Texto para leer:
# Incancellabile



## elena Carrasco

No encuentro un significado adecuado para "*incancellabile" *cuando nos referimos a sentimientos. *¿Sentimientos imborrables*?, para recuerdos si se puede aplicar " recuerdos imborrables".
¿Me echais una mano compañeros?
Gracias


----------



## sabrinita85

elena Carrasco said:


> No encuentro un significado adecuado para "*incancellabile" *cuando nos referimos a sentimientos. *¿Sentimientos imborrables*?, para recuerdos si se puede aplicar " recuerdos imborrables".
> ¿Me echais una mano compañeros?
> Gracias


A mí me parece que *indelebles *quede mejor. ¿Qué te parece?


----------



## Cecilio

sabrinita85 said:


> A mí me parece que *indelebles *queda mejor. ¿Qué te parece?



La parola "indeleble" è molto più letteraria di "indeleble". Nel parlato colloquiale si direbbe più spesso "imborrable".


----------



## traduttrice

Cecilio said:


> La parola "indeleble" è molto più letteraria di "indeleble". Nel parlato colloquiale si direbbe più spesso "imborrable".


----------



## sabrinita85

Cecilio said:


> *La parola "indeleble" è molto più letteraria di "indeleble"*. Nel parlato colloquiale si direbbe più spesso "imborrable".


No entiendo...


----------



## traduttrice

Quiso decir que "indeleble" es más literaria que "imborrable", más apta para este contexto


----------



## Cecilio

Oh, scusate, ho fatto un errore. Volevo dire: La parola "indeleble" è molto più letteraria di "imborrable".


----------



## elena Carrasco

Esta es la frase:*"c'è un sentimento incancellabile dentro di noi", *hay un sentimiento inborrable dentro de nosotros. En españa no solemos utilizar la palabra imborrable para un sentimiento, no es un adjetivo que se aplique a los sentimientos.
¿Alguna otra sugerencia? Puede que en italiano se utilize esta adjetivo, pero la traducción no me suena bien.
gracias


----------



## sabrinita85

Cecilio said:


> Oh, scusate, ho fatto un errore. Volevo dire: La parola "indeleble" è molto più letteraria di "imborrable".


Ah ok, in ogni caso "indeleble" mi suona meglio, parlo proprio in termini di suono.


----------



## Cecilio

O visto che a Google l'espressione "sentimento incancellabile" ès così poco abituale in italiano come "sentimiento imborrable" in spagnolo.

Se proviamo a trovare una rtaduzione che suoni meglio, cioè una traduzione più libera, potremmo usare per sempio "sentimiento imperecedero". Ma il senso non è lo stesso.


----------



## heidita

También podríamos decir:

sentimiento  inolvidable/permanente/inalterable

Me gusta _imborrable_ el que más.


----------



## xeneize

Yo usaría cualquiera de los que pusieron, me parecen bien todos, y también _incancellabile_ o _indelebile_ en italiano.

Líneas de datos:
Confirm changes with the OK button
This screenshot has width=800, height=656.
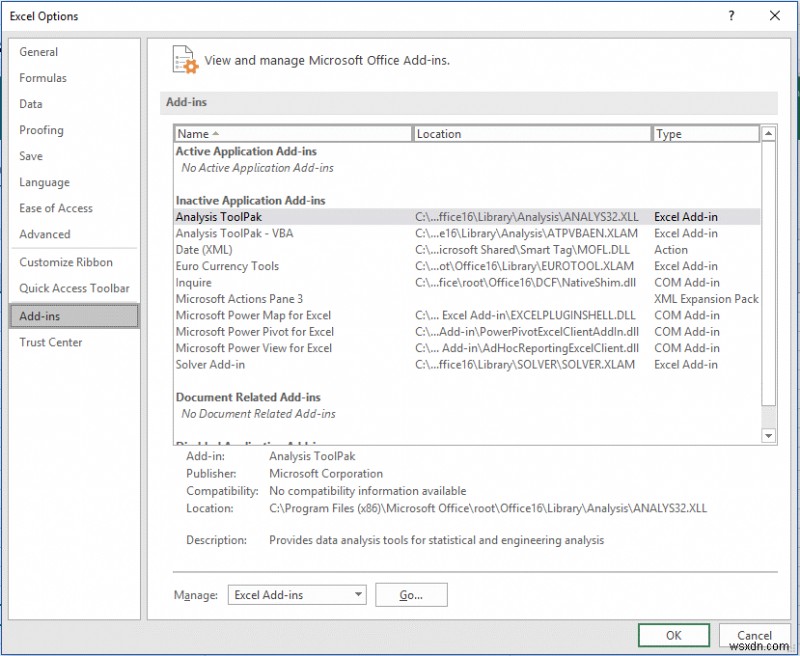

Instrucciones:
#1 ¿Qué tres adjetivos propone heidita para acompañar a «sentimiento» en el hilo sobre «incancellabile»?
#2 Traduce al español la frase «Ah ok, in ogni caso "indeleble" mi suona meglio, parlo proprio in termini di suono.» del hilo sobre «incancellabile».
#3 Sustituye "imperecedero" por "duradero" y escribe de nuevo el tramo del hilo sobre «incancellabile» que va desde "Se proviamo a" hasta "el que más.".

Soluciones completas:
#1 Inolvidable, permanente e inalterable.

#2 Ah, vale, en todo caso «indeleble» me suena mejor; hablo precisamente en términos de sonido.

#3
Se proviamo a trovare una rtaduzione che suoni meglio, cioè una traduzione più libera, potremmo usare per sempio "sentimiento duradero". Ma il senso non è lo stesso.


----------



## heidita

También podríamos decir:

sentimiento  inolvidable/permanente/inalterable

Me gusta _imborrable_ el que más.